[Instructions for the task] Repeat exactly, and only, the lines of the entries below from the one with "Open the US Planet settings entry" through the one with "has width=1084, height=792.", both ends included.

(Input material Opens)

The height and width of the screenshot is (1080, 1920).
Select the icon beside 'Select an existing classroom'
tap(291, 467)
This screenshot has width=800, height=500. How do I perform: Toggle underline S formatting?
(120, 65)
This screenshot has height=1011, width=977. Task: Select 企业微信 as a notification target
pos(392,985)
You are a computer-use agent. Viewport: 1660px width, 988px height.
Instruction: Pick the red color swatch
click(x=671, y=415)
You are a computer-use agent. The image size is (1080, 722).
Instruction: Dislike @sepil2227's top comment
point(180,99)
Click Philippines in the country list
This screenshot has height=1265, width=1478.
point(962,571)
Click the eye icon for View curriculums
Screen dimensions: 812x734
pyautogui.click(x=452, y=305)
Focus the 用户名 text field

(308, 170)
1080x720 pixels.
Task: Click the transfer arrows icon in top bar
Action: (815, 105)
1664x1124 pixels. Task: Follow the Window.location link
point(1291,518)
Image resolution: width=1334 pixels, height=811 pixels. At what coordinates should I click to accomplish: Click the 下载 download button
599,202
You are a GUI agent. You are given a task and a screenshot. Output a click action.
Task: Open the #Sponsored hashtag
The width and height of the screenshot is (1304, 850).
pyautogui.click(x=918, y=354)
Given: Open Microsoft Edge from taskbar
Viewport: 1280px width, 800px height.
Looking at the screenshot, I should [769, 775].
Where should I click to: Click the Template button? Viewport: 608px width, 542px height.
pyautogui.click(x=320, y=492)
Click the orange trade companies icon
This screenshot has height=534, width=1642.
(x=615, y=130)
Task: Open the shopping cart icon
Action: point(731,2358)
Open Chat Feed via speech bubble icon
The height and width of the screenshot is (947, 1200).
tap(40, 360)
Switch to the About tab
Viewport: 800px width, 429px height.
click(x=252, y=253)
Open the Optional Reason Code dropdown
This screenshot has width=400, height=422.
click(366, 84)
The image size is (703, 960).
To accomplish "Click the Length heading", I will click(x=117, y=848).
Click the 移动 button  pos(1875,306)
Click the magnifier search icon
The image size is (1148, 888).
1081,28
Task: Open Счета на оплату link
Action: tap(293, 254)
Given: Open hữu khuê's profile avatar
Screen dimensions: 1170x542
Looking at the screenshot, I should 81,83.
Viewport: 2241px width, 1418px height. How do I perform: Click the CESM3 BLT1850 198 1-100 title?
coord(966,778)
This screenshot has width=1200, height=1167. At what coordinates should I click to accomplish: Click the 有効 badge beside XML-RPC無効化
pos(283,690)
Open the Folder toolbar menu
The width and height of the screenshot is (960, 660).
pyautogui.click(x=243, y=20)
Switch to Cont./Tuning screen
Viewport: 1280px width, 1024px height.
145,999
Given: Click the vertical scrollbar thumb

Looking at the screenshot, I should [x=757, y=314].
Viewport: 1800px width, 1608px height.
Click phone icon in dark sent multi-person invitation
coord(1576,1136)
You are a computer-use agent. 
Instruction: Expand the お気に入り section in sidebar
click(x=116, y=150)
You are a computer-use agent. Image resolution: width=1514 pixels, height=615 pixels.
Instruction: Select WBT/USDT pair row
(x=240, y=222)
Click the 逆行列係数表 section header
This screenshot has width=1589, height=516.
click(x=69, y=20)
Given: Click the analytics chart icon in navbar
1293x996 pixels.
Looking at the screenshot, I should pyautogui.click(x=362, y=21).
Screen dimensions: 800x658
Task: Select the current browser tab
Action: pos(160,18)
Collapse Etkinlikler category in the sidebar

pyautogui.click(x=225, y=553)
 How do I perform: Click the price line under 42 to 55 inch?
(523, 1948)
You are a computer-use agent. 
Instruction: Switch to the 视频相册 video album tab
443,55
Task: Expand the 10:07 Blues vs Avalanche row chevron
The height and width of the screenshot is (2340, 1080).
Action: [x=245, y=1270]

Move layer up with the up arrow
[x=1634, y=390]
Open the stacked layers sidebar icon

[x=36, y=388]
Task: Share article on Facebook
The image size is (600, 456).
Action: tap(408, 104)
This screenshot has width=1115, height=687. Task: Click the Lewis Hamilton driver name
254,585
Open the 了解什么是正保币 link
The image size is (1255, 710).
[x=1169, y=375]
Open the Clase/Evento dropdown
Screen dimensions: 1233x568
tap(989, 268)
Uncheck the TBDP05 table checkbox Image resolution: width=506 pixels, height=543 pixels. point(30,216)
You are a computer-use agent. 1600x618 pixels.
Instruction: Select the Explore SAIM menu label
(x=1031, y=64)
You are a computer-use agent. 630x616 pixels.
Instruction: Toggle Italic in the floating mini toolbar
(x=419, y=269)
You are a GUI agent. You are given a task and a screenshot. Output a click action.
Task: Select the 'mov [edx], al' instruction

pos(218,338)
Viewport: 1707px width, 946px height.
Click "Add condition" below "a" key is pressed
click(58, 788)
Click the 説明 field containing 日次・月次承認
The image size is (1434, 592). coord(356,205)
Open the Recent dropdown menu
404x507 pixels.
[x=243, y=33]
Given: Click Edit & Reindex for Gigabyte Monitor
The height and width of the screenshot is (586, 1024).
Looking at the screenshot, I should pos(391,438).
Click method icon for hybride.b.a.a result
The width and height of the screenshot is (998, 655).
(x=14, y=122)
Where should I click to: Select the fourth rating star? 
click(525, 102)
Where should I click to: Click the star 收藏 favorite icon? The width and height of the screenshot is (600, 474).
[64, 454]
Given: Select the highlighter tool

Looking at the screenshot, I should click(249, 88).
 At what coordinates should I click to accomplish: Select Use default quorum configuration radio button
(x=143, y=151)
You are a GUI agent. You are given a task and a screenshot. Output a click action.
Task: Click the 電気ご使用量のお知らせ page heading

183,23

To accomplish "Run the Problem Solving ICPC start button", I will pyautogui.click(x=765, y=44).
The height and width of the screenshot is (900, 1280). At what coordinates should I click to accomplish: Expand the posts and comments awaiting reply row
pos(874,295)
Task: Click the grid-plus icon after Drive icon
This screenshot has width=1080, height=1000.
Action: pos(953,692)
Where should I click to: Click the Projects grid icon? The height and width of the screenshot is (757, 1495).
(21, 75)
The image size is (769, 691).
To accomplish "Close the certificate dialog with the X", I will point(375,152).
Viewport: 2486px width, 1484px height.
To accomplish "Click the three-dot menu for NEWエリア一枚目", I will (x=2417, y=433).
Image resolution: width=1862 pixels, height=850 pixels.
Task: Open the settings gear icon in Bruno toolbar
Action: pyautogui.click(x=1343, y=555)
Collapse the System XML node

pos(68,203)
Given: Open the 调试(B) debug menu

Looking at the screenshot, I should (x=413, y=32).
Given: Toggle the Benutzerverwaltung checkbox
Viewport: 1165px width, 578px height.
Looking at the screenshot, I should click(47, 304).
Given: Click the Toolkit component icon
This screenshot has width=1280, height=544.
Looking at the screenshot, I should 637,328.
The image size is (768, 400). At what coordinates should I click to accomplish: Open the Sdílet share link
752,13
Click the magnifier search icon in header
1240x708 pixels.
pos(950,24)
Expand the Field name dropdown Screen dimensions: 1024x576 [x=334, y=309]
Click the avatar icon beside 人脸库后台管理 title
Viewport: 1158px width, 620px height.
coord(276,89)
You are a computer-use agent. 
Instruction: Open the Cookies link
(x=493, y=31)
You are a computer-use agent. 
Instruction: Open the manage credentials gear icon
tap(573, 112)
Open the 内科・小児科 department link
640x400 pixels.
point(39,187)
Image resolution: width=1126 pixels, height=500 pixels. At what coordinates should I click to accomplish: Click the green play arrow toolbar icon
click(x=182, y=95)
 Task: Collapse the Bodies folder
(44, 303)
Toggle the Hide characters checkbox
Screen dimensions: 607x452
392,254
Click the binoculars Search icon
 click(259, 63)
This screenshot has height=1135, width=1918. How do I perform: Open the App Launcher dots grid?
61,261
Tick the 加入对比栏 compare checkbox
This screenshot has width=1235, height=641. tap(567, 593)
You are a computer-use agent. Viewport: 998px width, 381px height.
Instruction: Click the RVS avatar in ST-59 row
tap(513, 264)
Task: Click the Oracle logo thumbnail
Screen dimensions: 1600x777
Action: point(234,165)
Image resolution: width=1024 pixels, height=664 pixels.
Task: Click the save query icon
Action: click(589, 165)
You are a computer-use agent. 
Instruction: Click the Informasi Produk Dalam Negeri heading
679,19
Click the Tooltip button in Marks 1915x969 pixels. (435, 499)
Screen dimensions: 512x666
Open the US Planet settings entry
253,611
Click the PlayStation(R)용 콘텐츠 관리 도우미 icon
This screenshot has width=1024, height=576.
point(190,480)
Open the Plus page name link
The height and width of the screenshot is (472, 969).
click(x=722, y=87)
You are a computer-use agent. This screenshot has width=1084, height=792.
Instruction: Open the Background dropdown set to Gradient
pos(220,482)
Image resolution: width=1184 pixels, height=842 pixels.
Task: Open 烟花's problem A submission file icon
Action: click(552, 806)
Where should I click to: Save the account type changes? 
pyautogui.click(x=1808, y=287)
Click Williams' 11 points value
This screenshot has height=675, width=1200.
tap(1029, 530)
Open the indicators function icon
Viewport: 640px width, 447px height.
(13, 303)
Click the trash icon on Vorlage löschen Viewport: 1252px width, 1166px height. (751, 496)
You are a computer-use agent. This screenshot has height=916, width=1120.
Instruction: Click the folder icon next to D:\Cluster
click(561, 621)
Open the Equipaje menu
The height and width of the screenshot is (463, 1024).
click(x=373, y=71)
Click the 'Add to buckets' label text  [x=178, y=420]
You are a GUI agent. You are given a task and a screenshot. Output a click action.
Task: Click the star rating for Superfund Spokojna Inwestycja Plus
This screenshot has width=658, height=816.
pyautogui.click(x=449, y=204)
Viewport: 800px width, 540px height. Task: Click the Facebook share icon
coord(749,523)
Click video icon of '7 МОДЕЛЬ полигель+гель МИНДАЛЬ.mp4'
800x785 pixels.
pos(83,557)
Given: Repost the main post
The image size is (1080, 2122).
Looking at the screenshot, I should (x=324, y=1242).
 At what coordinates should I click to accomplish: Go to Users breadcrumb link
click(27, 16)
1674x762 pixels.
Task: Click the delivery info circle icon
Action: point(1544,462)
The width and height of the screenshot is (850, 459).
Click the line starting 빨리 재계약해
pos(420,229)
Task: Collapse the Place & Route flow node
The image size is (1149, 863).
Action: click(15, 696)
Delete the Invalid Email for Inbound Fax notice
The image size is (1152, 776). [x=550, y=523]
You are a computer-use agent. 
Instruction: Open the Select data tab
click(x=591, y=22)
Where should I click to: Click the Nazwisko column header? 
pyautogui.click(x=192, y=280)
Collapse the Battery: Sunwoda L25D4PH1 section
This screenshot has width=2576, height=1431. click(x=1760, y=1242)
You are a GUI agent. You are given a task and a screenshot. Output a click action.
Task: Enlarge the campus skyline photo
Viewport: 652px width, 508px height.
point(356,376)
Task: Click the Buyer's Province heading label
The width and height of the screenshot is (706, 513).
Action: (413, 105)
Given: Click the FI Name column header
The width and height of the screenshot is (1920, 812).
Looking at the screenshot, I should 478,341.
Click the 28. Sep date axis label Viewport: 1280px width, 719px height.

(Input material Closes)

[Exercise response]
Open the US Planet settings entry
253,611
Click the PlayStation(R)용 콘텐츠 관리 도우미 icon
This screenshot has width=1024, height=576.
point(190,480)
Open the Plus page name link
The height and width of the screenshot is (472, 969).
click(x=722, y=87)
You are a computer-use agent. This screenshot has width=1084, height=792.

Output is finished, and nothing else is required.